## DATA SUPPLIED
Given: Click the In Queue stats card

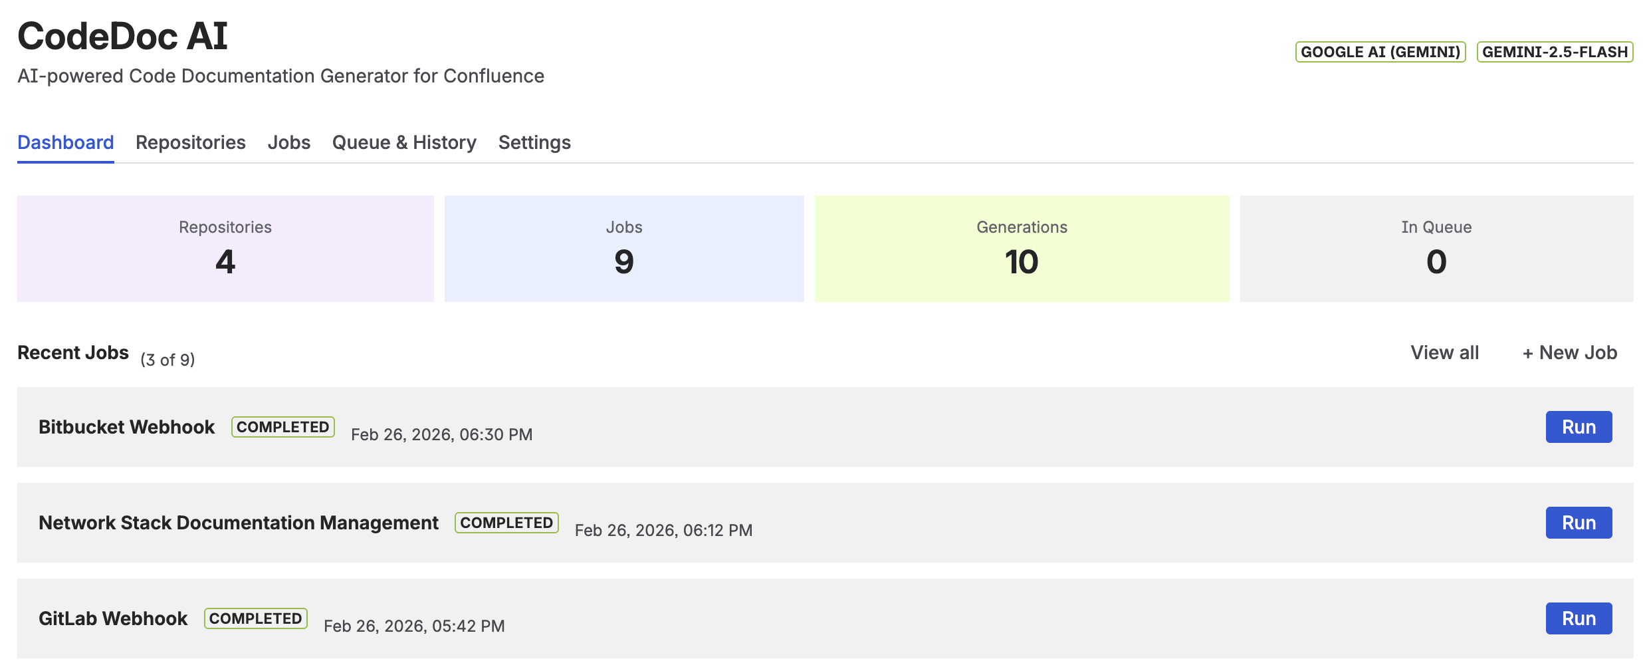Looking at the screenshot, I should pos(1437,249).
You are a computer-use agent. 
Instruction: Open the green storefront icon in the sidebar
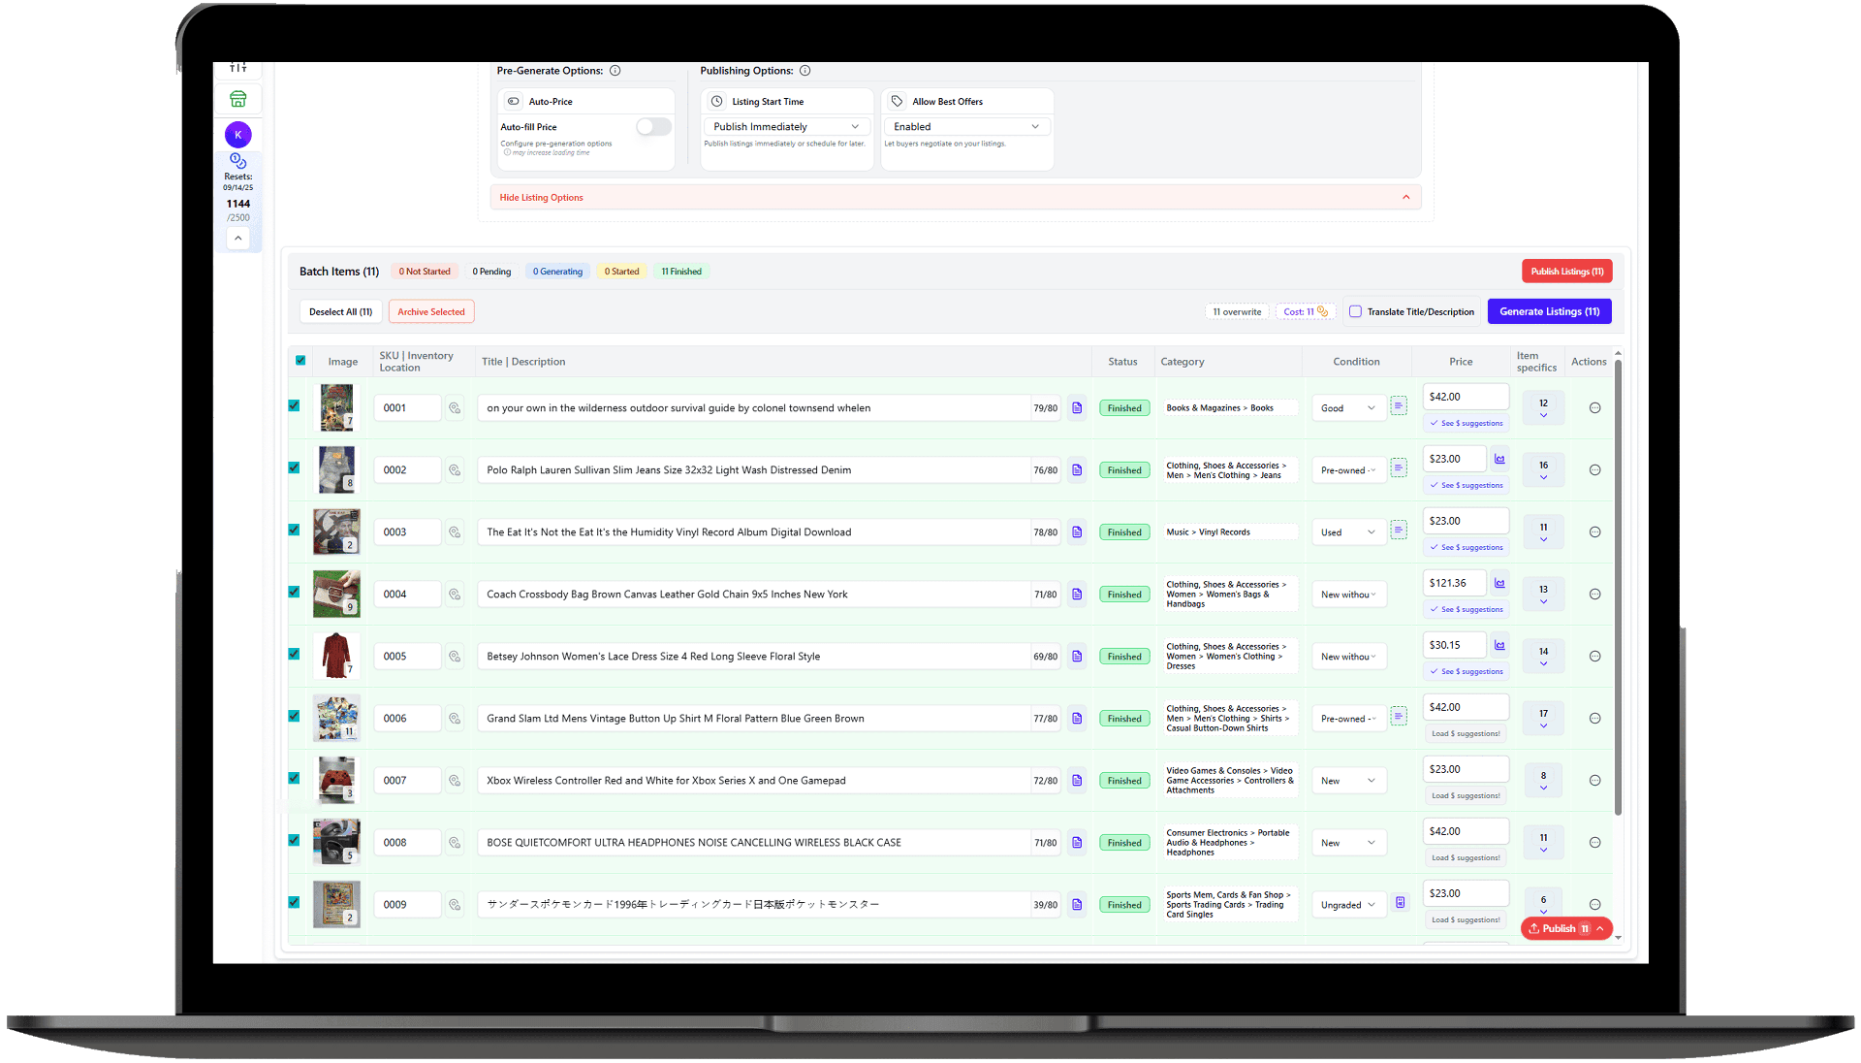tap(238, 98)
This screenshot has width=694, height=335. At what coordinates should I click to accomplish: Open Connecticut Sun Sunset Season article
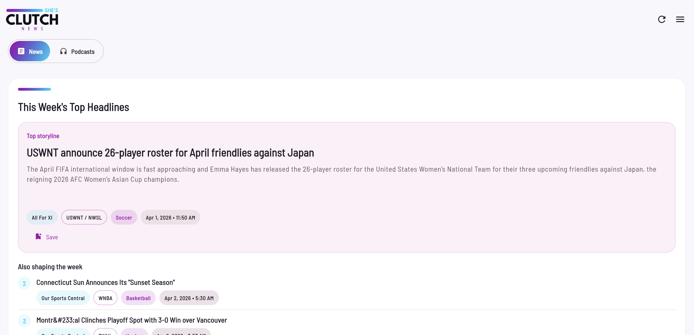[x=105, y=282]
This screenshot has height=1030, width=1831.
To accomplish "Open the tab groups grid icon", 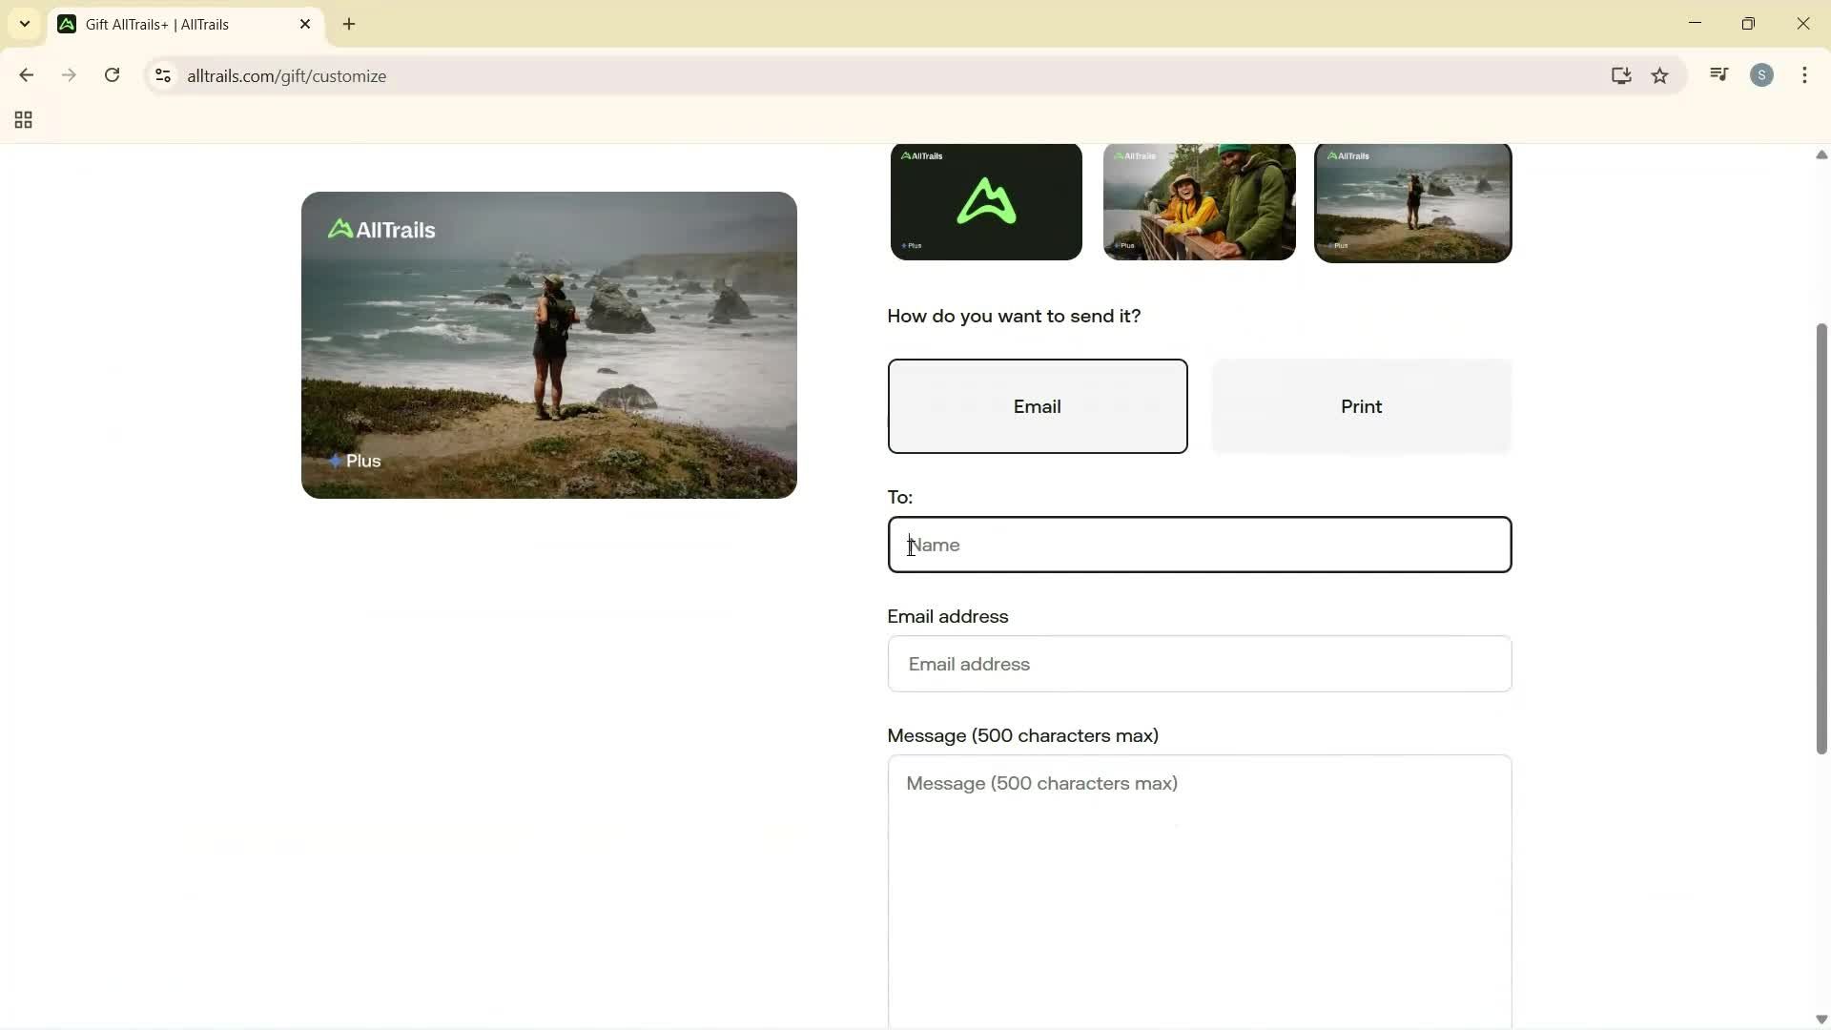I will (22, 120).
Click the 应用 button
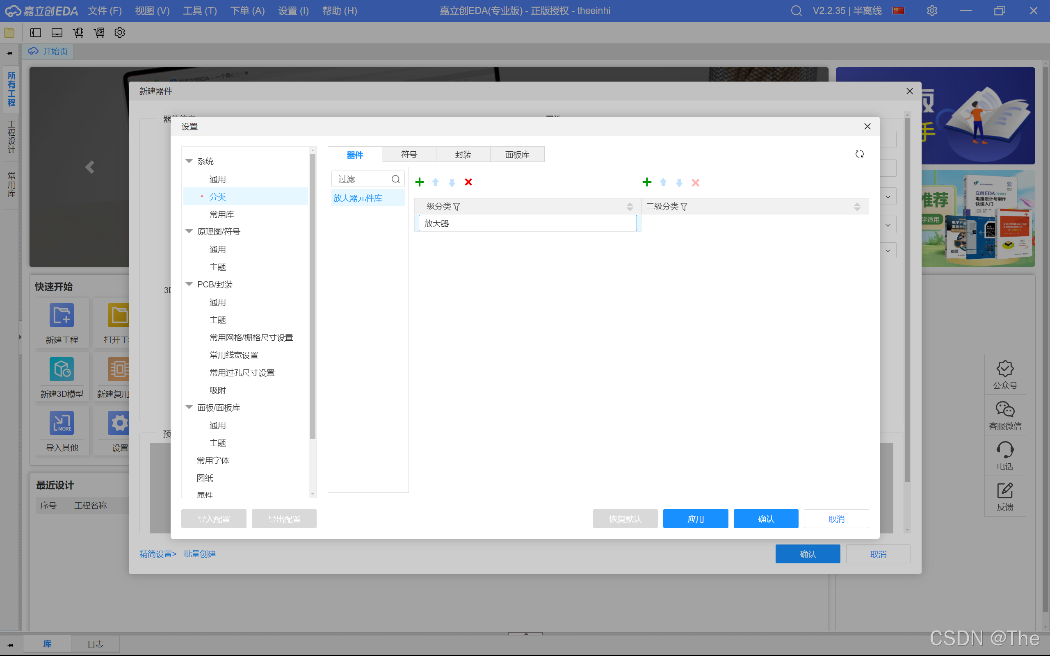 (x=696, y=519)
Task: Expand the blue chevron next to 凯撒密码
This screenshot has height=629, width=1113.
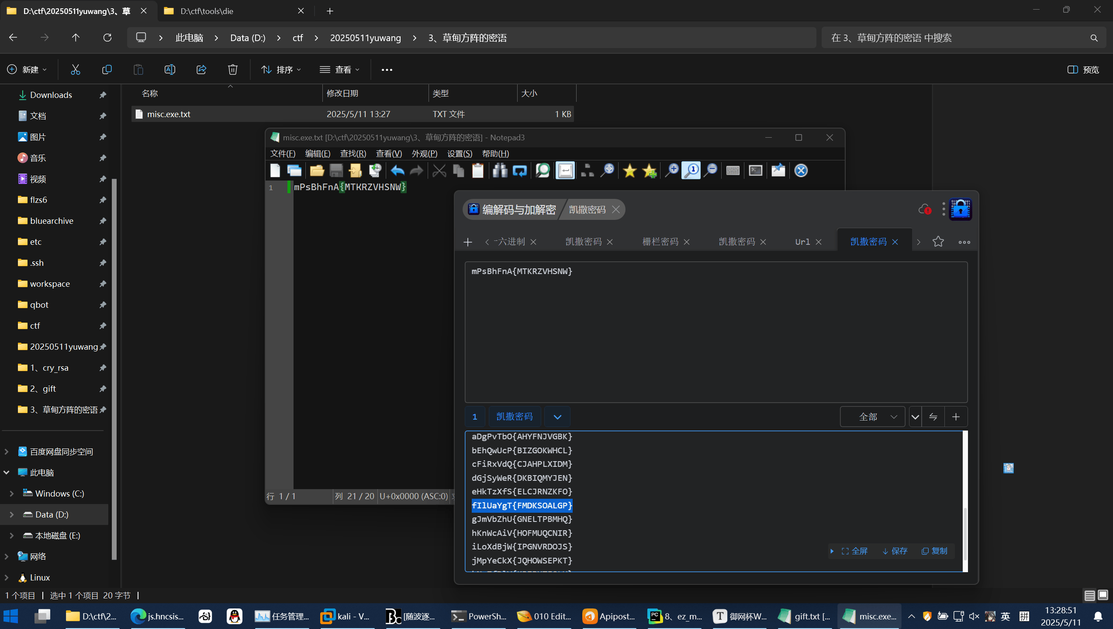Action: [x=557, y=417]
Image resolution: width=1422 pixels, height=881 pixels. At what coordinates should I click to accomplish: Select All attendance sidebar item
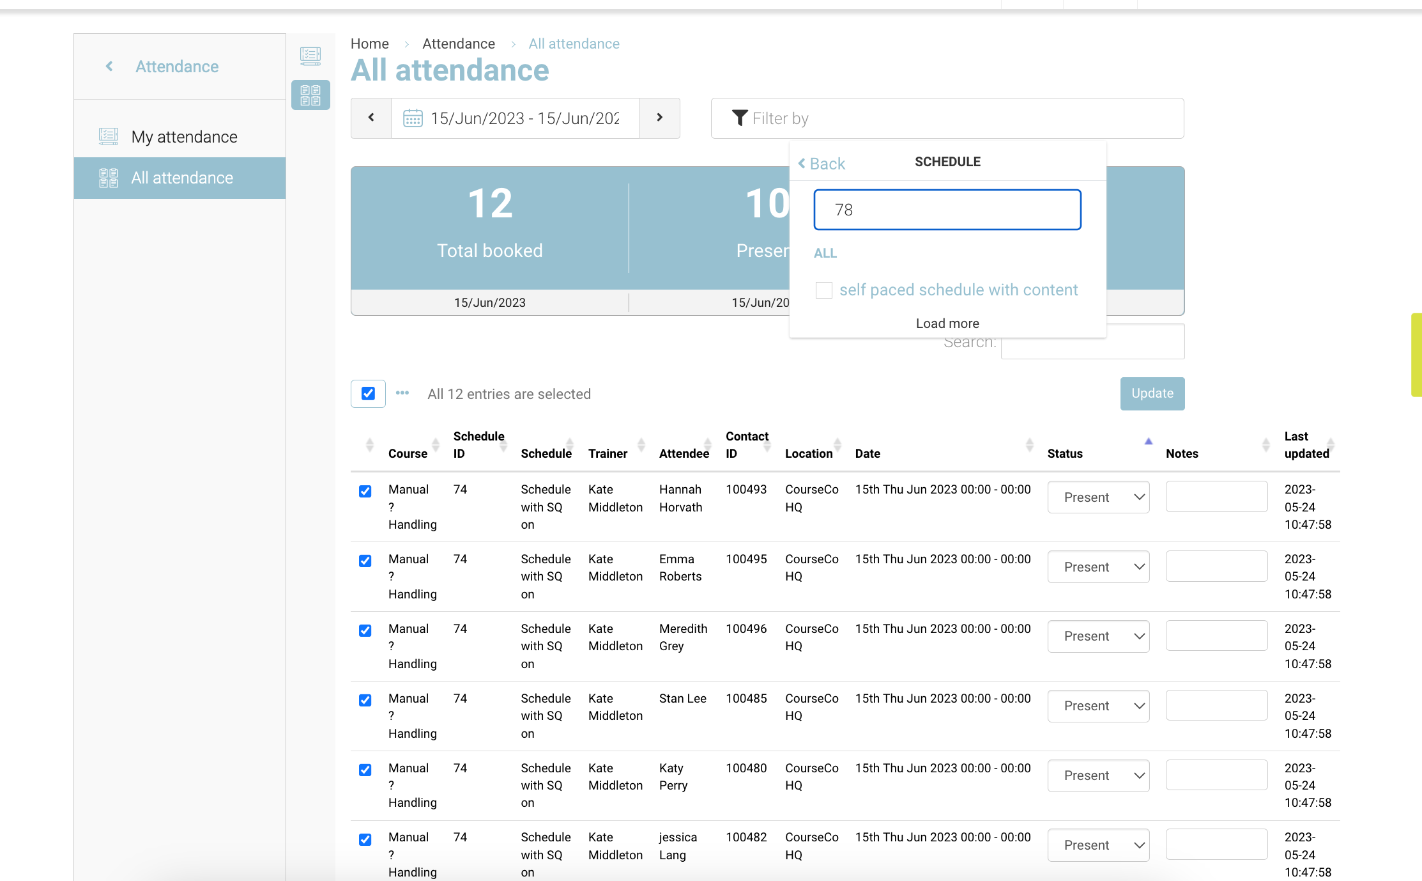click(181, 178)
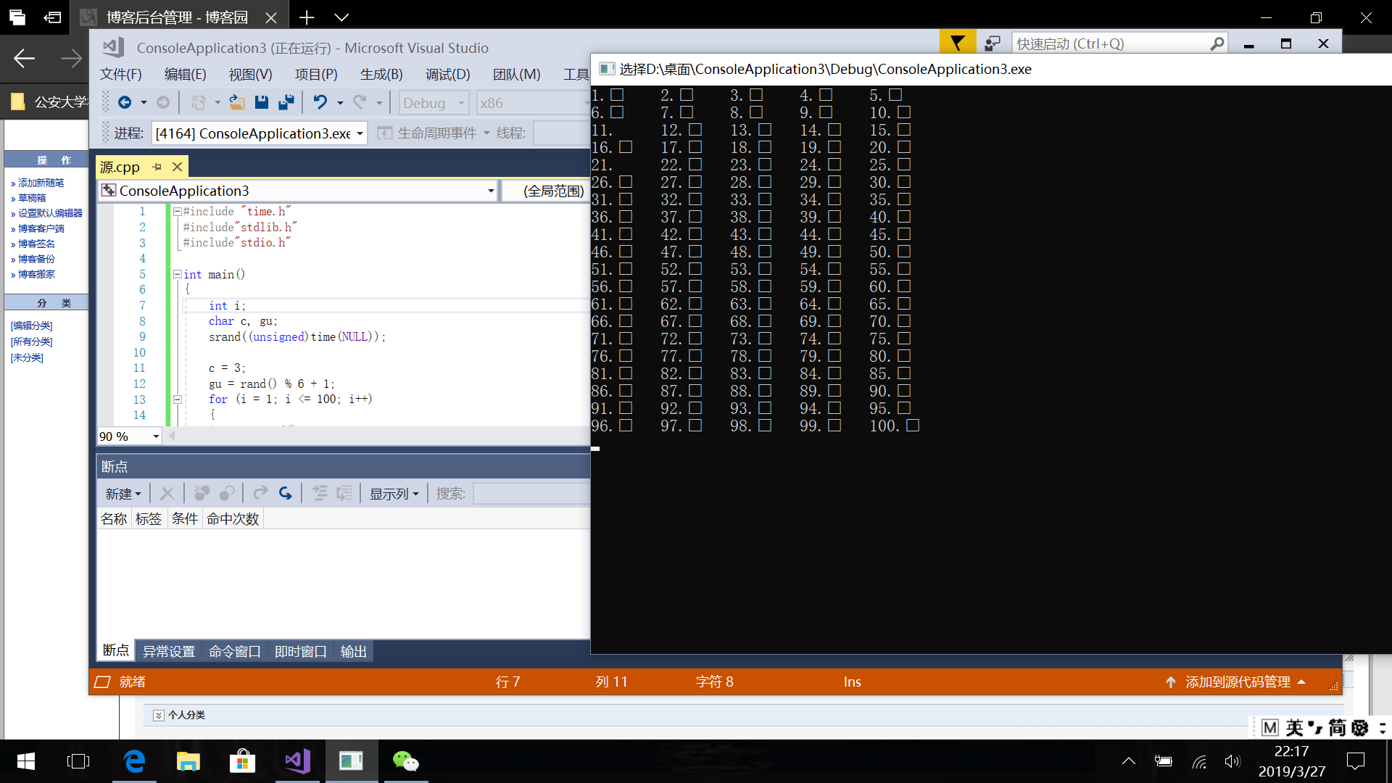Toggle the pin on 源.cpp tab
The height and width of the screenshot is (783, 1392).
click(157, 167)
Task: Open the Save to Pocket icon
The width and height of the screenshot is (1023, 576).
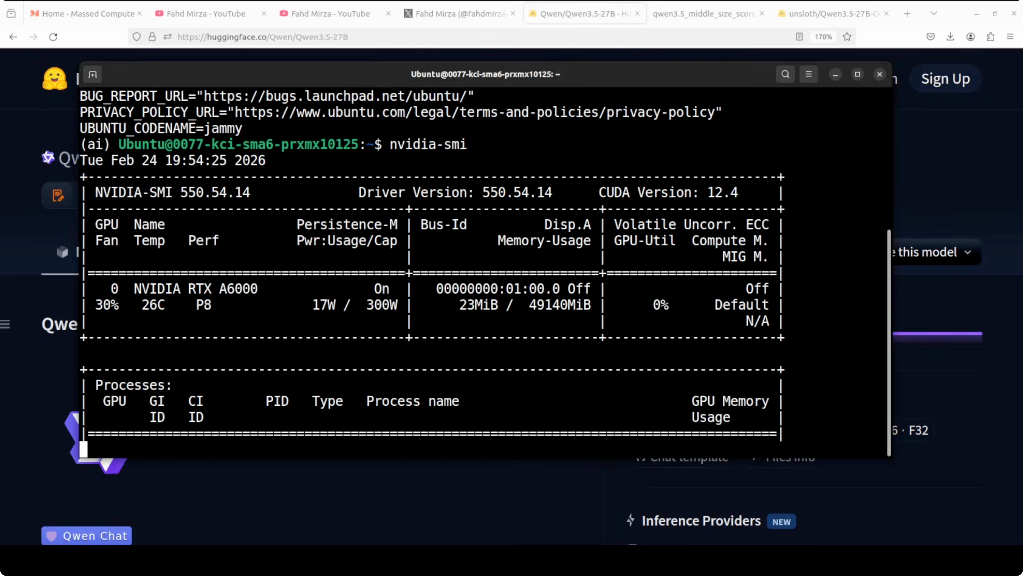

## TO DO
Return each full line of the entries that contains the word "Task".

## ANSWER TO THIS PROBLEM
Task: Expand the blue chevron next to 凯撒密码
Task: Open the Save to Pocket icon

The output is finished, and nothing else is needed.